Each year I get participants using Manual mode for almost everything they do. Today I’d like to cover why for me I would tend to use Aperture priority (along with exposure compensation) for most of my work. The only caveat about this is that when you get into very low light situations, most cameras prefer to work in Manual. They somehow fail to be able to give sensible readings in AE.

My main reason for using Aperture Priority above anything else is mainly due to this:

‘when using grads along side aperture-priority,
the camera automatically re-balances the exposure’

Consider the diagram below. On the left I show how the exposure of sky (blue) and ground (green) are worked out. Bear in mind that the light meter inside your camera just sums up all the tonal differences and takes an average (if you’re not clear on metering, see the previous article Light meters are dumb, they just try to turn everything 18% Grey).

The main point about this diagram is:

  1. Before applying a grad, the camera just has to take an average between sky and ground. So the ground is underexposed and the sky is over exposed.

  2. When applying the correct strength of grad, the sky gets darker (as we have been taught - this is what grads do - they darken the sky). But something else happens as well………

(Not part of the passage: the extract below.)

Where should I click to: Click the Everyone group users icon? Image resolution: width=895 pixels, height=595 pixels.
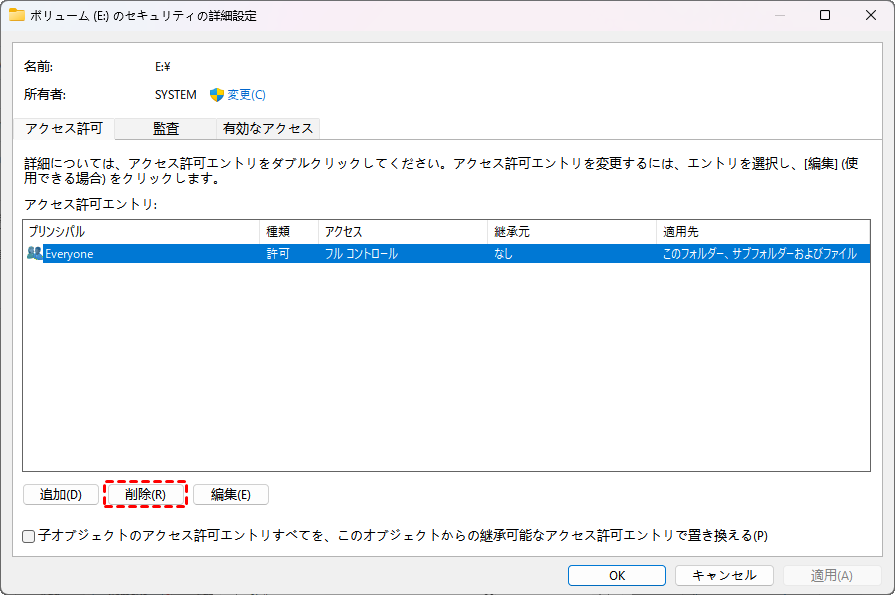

The ‘something else that happen as well’ is this:

  1. The ground gets lighter.

Why is this? Well if you study the diagram, and think about it for a little bit, you can quickly see that if you apply a grad, the difference in stops between the sky and ground is reduced. Since the camera’s light meter is looking for an average, the new mid-point is much less further away from the sky and ground tones. In other words, the contrast range has been reduced and the light meter just picks a new average between the new light and dark tones.

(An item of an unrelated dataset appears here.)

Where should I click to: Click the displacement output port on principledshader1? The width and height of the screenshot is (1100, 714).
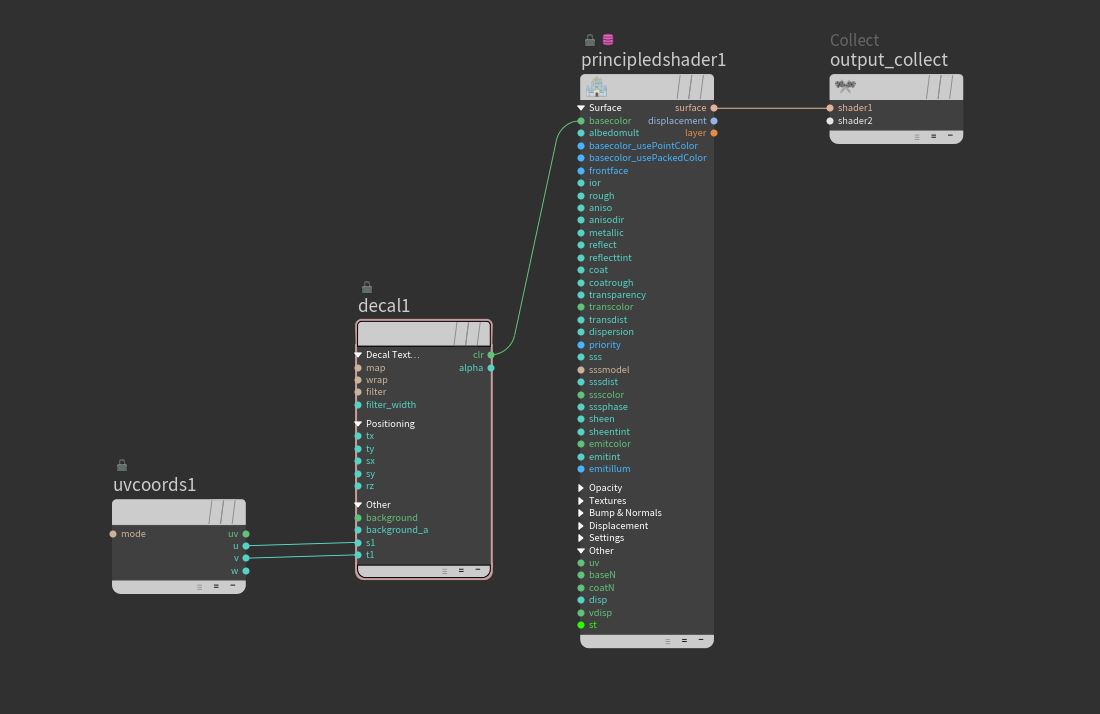click(x=714, y=121)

When working in Aperture priority, the average exposure is being computed in real time. You can even see it adjusting the mid-point exposure as you push a dark grad down on the frame. As you do so, the ground gets lighter, because the difference between sky and ground is reduced.

This doesn’t happen in Manual. You don’t give the camera a chance to automatically re-balance the exposure for you.

Manual isn’t always the way to go

For me, I would shoot in Aperture Priority for most of my work. I’d prefer to do this because each time I apply a grad, the camera just recomputes, and works out the new average meter reading for the scene.

Before I am shot to bits by people declaring that I think Manual mode is bad. I’d like to make very clear that Manual still has its place. Often times when working in very low light, most cameras give up metering in Aperture priority, and so I have to resort to using Manual for these times.

It’s just that in Manual, you don’t see the ground lifting up in value when applying the grads. So I prefer to use Aperture Priority when I can.

Aperture Priority + Exposure Compensation

If it were me, all cameras would be designed to have just these three elements:

Aperture Priority
Exposure Compensation
Manual mode

Because most of the time, aperture priority with a bit of exposure compensation is all that’s required. Sometimes I need to go longer than 30 seconds, or need to set up the camera is very low light, so I’ll resort to Manual.

Grads are still valid

If you’re a digital shooter that believes you don’t need grads, I’d like to urge you to think again. There are many benefits of working with grads:

  1. As pointed out above, when you use a grad to darken the sky, you also lift the tonal values in the ground.

  2. You get more shadow information in the ground

  3. The negative you come home with is more pleasing to work with. It requires less effort in processing to figure out if it’s any good to begin with

  4. Working with nicely exposed negatives is much more inspiring that working with negatives that need a lot of massaging in post.

  5. Are you really going to process ALL of your digital files to see if they turned out well? I doubt it. How can you tell if the image is any good when the sky is bleached out and the ground is muddy?

For me, points 1, 2 and 4 are perhaps the most important for me.